Allegations of Kenyans tricked into fighting for Russia first surfaced in the fall of 2025, but the number of missing men was much lower at the time. The Kenyan Foreign Minister initially estimated that “over two hundred Kenyans may have joined the Russian military,” but the new intelligence report says the full number is over five times that high.

In September 2025, Nairobi police raided a human trafficking operation that was accused of luring Kenyans to Russia with false job offers. The Kenyan Directorate of Criminal Investigations said 21 Kenyan men who were “awaiting processing to Russia” were rescued in the operation.

“We were preparing to leave the country for Russia when the detectives came knocking on our doors. We were actually signing documents,” said one of the rescued Kenyans, who thought he was applying for a “well-paying job in Russia” with a salary of over $1,900 per month.

One of the alleged members of the ring detained by police was an employee of the Russian Embassy in Nairobi named Mikhail Lyapin. The Russian Embassy claimed he was a private businessman rather than a government employee. Lyapin was expelled from Kenya and was supposedly taken back to “stand trial in Russia.”
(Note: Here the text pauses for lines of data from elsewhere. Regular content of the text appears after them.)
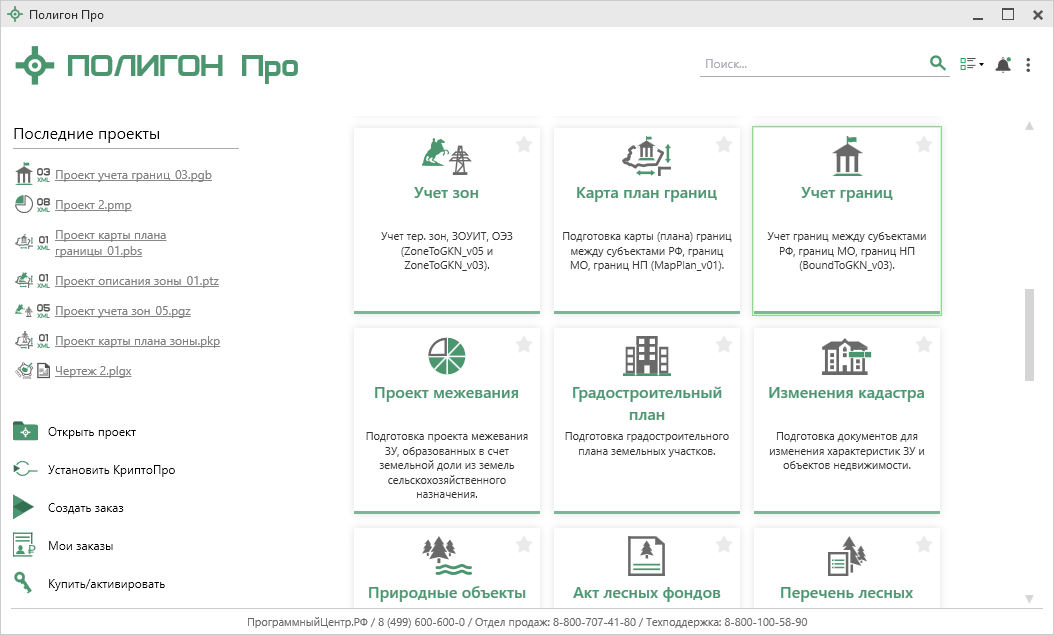This screenshot has height=635, width=1054.
Task: Open recent file Чертеж 2.plgx
Action: point(93,371)
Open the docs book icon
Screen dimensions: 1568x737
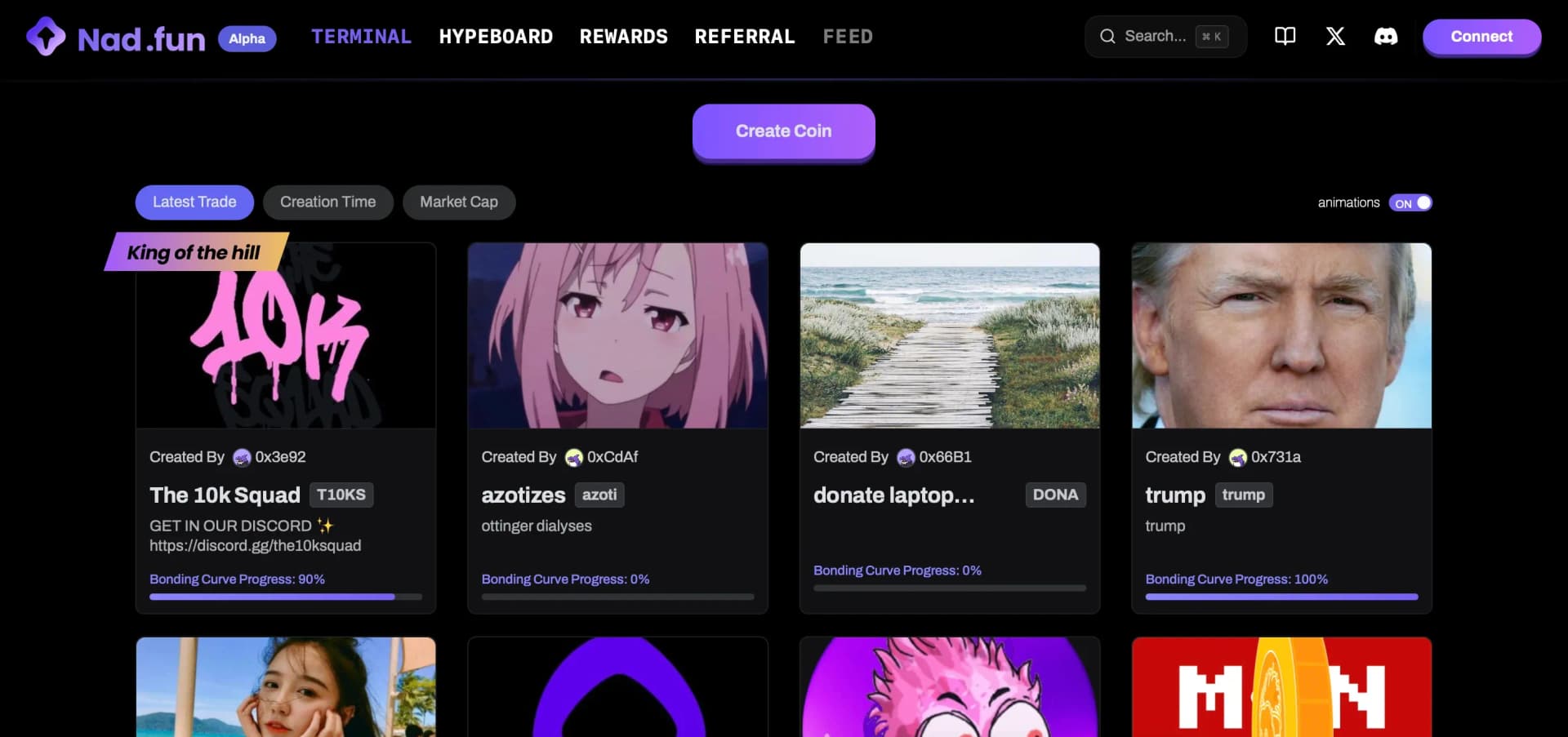(x=1285, y=36)
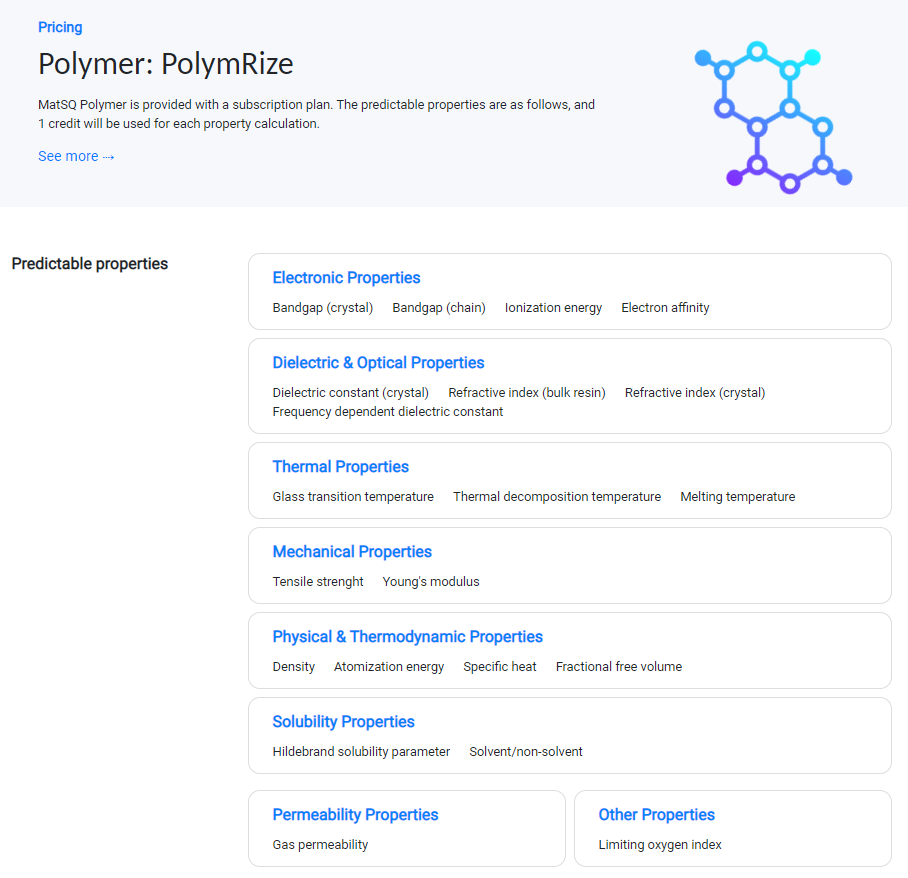The image size is (908, 878).
Task: Click the Pricing breadcrumb link
Action: click(x=60, y=27)
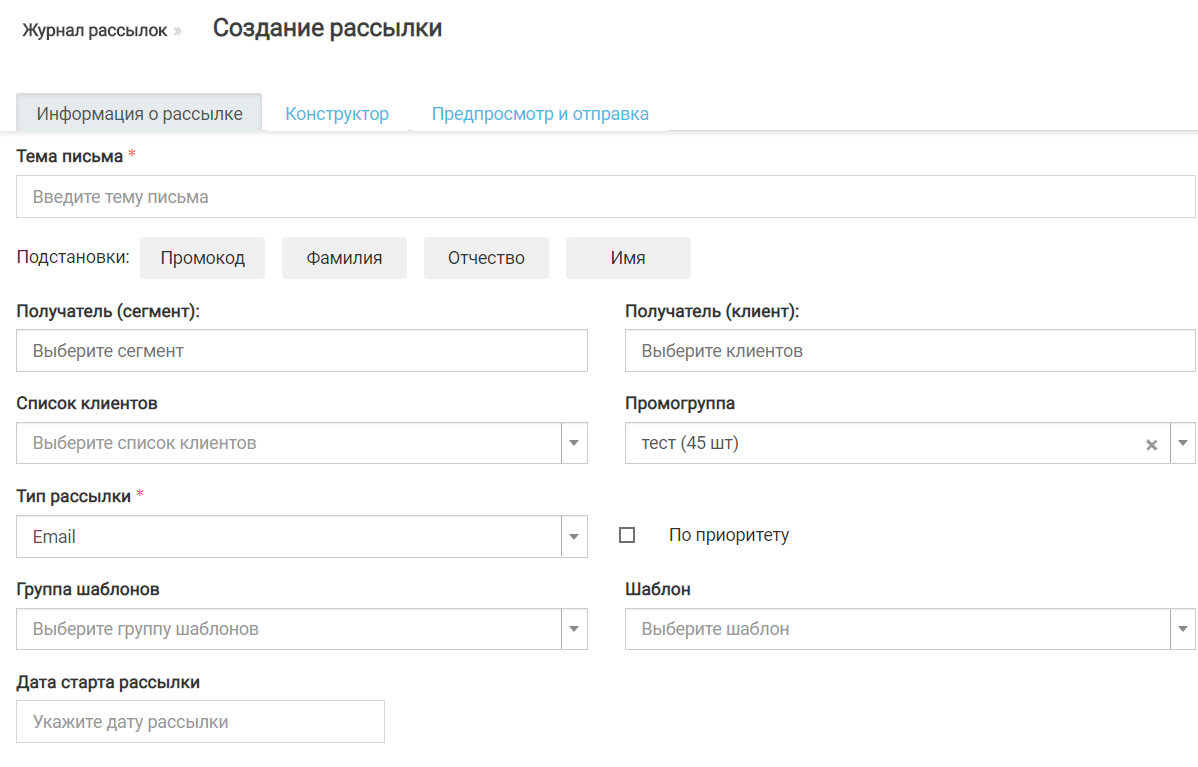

Last week, Kenyan Foreign Minister Musalia Mudavadi denounced Russia’s recruiting effort as “unacceptable and clandestine,” and said he planned to demand a signed promise from Moscow that it would stop conscripting Kenyan soldiers when he visits Russia next month.

“Kenya and Russia have had long relations since independence, literally. So this, in my view, becomes a very unfortunate episode of otherwise very positive and cordial relations between our two countries,” he said.

According to Mudavadi, Kenyan officials have shuttered over 600 recruiting agencies accused of luring Kenyans overseas with false job offers.

Ichung’wah said Kenyan officials tried to shut down the recruiting scams with increased scrutiny at airports, but the recruiters began asking their victims to travel to other African countries so they could depart undetected. The victims typically flew through Istanbul or Abu Dhabi on tourist visas before ending up in Russia.

The Russian embassy in Nairobi denied all of the recruiting allegations, and claimed it has never issues visas for any potential foreign recruits to fight in Ukraine, although it admitted that the Russian Federation “does not preclude citizens of foreign countries from voluntarily enlisting in the armed forces.”

Kenya’s accusations are very similar to those made by India, Uganda, South Africa, Cuba, and other nations. In July 2024, Indian Prime Minister Narendra Modi reportedly obtained a promise from Russian President Vladimir Putin to stop using Indians as cannon fodder in Ukraine, after illegal recruiting efforts became a major scandal in India.

South Africa’s Russian recruiting scandal became a major story in December after the scheme was linked to Duduzile Zuma-Sambudla, the daughter of former president Jacob Zuma. Zuma-Sambudla claimed she herself was duped by unscrupulous Russian recruiters, and she genuinely believed she was enlisting South Africans in an overseas jobs program.